EXERCISE: Copy out the lines below word for word, leaving the pictures out of your answer.

——————————

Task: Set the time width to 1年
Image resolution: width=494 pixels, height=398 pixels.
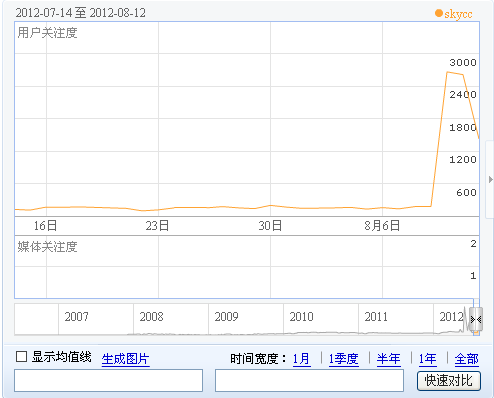Action: tap(428, 359)
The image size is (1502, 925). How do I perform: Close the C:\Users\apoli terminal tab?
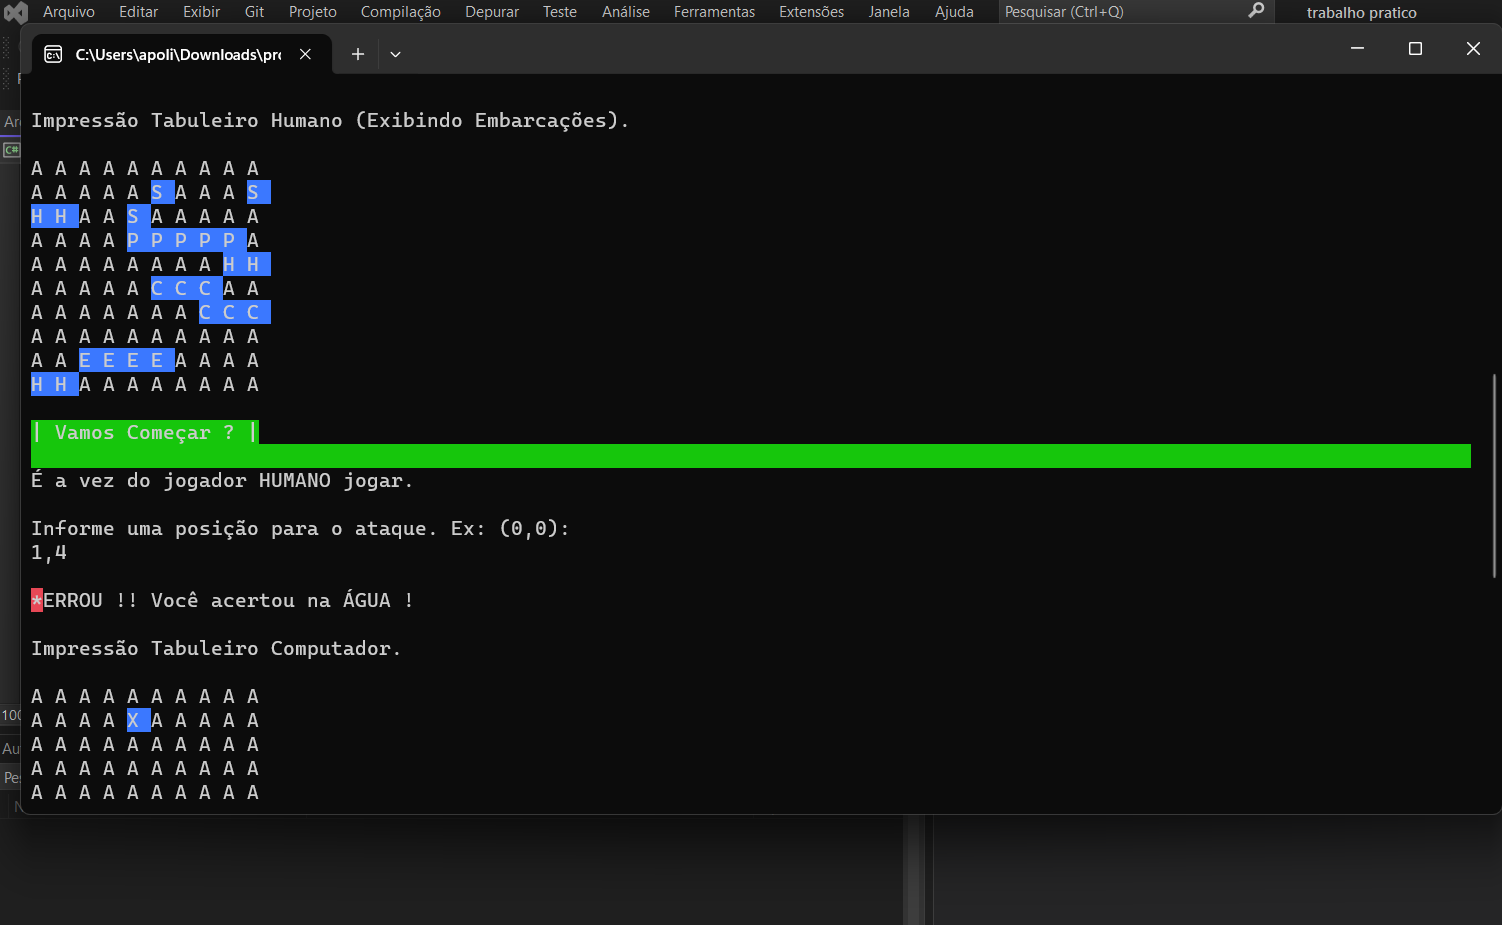tap(306, 54)
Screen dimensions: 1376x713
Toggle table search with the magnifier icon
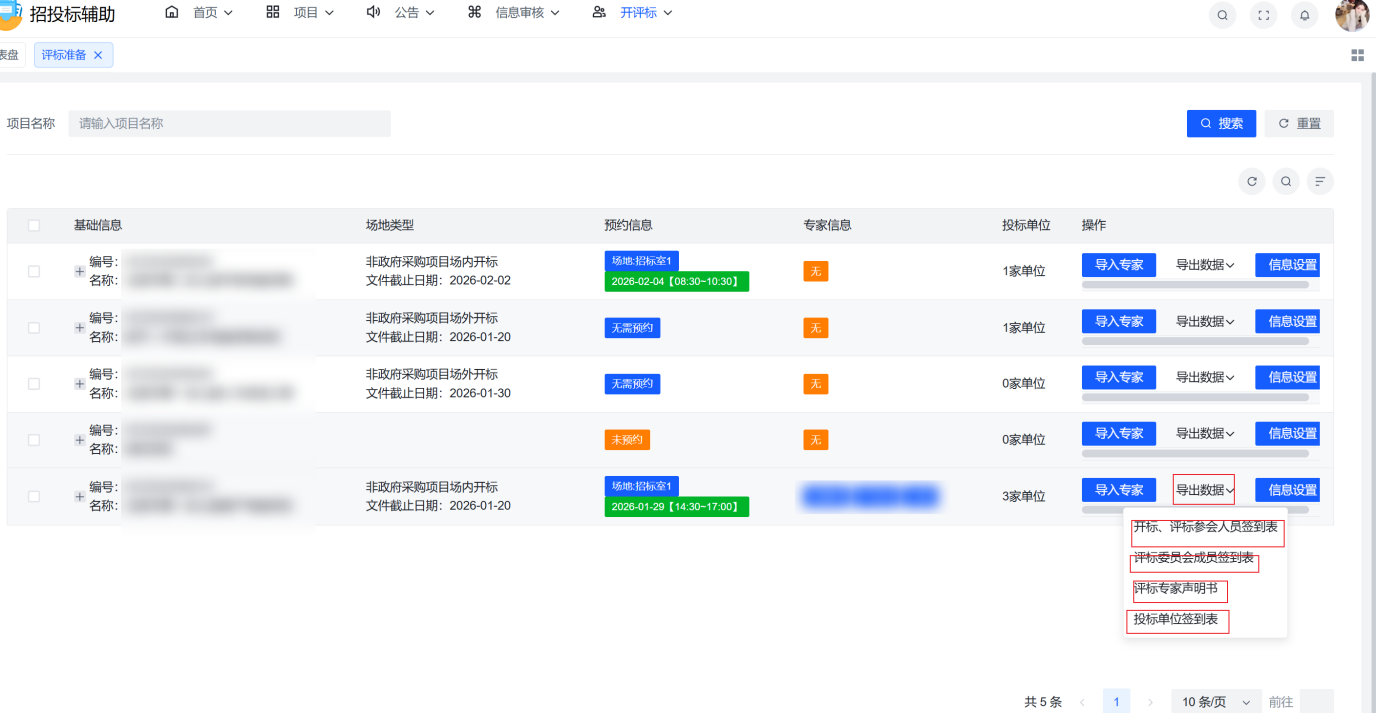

——————————

FULL ANSWER:
Task: Set the time width to 1年
Image resolution: width=494 pixels, height=398 pixels.
Action: tap(428, 359)
The image size is (1502, 925). How do I perform: Close the C:\Users\apoli terminal tab?
tap(306, 54)
Screen dimensions: 1376x713
Toggle table search with the magnifier icon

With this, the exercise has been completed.